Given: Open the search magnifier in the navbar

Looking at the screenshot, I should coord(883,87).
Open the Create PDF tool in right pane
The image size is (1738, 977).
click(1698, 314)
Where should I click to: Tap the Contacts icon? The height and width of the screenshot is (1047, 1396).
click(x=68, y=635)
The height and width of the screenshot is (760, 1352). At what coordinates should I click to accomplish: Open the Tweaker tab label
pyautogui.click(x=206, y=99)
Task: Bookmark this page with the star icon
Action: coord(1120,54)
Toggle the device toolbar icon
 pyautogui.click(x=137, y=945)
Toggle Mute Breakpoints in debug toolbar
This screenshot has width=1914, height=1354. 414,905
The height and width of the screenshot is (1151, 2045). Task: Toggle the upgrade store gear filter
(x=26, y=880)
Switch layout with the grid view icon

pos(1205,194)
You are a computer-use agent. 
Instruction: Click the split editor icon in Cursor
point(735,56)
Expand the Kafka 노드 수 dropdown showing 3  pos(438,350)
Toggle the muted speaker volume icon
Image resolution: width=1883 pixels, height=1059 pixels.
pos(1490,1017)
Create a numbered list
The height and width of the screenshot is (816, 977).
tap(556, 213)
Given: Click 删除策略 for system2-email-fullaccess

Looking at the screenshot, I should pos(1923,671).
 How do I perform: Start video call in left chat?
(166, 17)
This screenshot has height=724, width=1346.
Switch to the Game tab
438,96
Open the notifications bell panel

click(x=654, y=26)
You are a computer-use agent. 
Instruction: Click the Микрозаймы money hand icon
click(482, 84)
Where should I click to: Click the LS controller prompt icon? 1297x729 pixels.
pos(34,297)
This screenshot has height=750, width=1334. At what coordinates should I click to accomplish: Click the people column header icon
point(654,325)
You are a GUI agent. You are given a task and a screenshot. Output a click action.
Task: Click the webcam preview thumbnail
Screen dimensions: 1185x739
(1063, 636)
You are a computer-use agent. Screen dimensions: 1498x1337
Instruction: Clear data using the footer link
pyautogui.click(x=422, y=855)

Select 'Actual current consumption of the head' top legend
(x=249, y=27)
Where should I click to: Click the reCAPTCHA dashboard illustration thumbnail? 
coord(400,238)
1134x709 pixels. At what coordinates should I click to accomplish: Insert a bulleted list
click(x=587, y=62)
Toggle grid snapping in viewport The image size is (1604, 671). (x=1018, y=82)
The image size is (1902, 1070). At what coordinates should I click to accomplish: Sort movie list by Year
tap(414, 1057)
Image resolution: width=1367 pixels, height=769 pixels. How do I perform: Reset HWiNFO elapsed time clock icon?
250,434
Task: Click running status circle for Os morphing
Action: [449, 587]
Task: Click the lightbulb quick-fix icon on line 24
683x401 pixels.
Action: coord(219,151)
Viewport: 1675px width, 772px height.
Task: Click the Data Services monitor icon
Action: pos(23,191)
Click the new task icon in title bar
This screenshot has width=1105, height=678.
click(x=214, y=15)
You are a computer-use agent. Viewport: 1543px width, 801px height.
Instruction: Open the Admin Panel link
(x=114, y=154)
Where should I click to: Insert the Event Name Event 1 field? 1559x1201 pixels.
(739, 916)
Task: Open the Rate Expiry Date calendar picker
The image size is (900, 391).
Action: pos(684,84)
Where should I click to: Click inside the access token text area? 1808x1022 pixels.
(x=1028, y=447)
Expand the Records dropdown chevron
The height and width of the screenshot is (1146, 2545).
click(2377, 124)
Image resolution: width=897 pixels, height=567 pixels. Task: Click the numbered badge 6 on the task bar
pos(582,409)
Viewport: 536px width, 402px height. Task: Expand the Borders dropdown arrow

--------------------

To do:
A line counts if it includes the string "Expand". State how many such lines the entries have, with no other text.

Task solution:
3